Long-term survival after blood transfusion.

Transfusion

Department of Laboratory Medicine and Pathology, Mayo Clinic, Rochester, Minnesota.

Published: June 1994

Background: Look-back investigations of populations of patients admitted to major tertiary-care hospitals in the 1980s found a 2-year posttransfusion mortality rate in excess of 50 percent. To quantify the association of blood transfusion with mortality in a more broadly based population, a cohort of all residents of a United States county who underwent transfusion in 1981 was studied.

Study Design And Methods: Retrospective cohort study comprised 802 county residents. Complete follow-up (until death or for 10 years) was available on 93.9 percent.

Results: The median length of survival was 95.0 (+/- 2.5) months. Twenty-four percent of patients died within 1 year after the transfusion, 30 percent within 2 years, 40 percent within 5 years, and 52 percent within 10 years.
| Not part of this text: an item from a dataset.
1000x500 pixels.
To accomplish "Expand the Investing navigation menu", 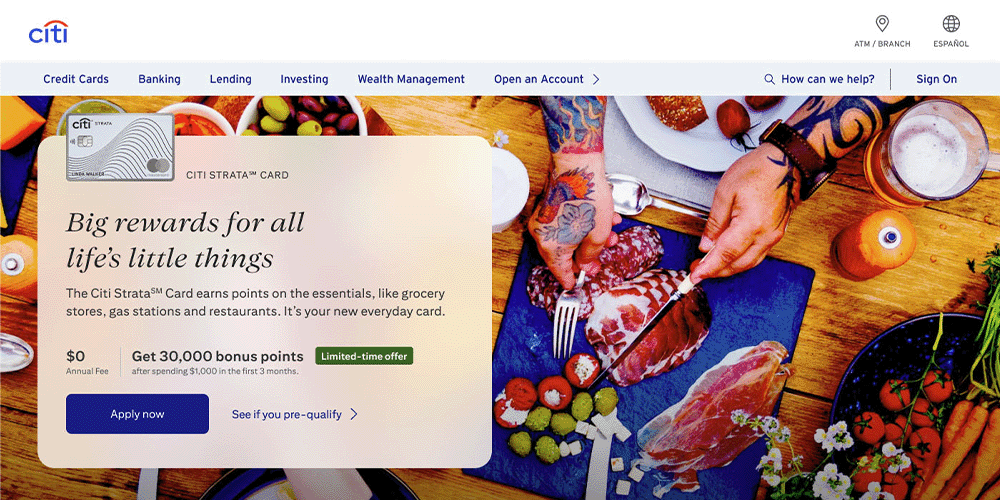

The relative risk of death within 10 years increased by 4.1 percent per unit of red cells (p < 0.0001), by 1.2 percent per unit of platelets (p = 0.0003), and by 7.3 percent per unit of fresh-frozen plasma (p = 0.0018) received in 1981, after adjustment for the effects on mortality of age, gender, and number of days of hospitalization in 1981.

Conclusion: Receipt of a blood transfusion can be used as a descriptive epidemiologic index of morbidity in the general population, as it is independently predictive of mortality, adding to the predictive value of age, gender, and previous hospitalization. There is a dose-response relationship between the amount of blood components received and a reduction in the subsequent length of survival. However, when a county's entire population is studied, posttransfusion mortality due to underlying disease is substantially lower than that previously reported in look-back investigations.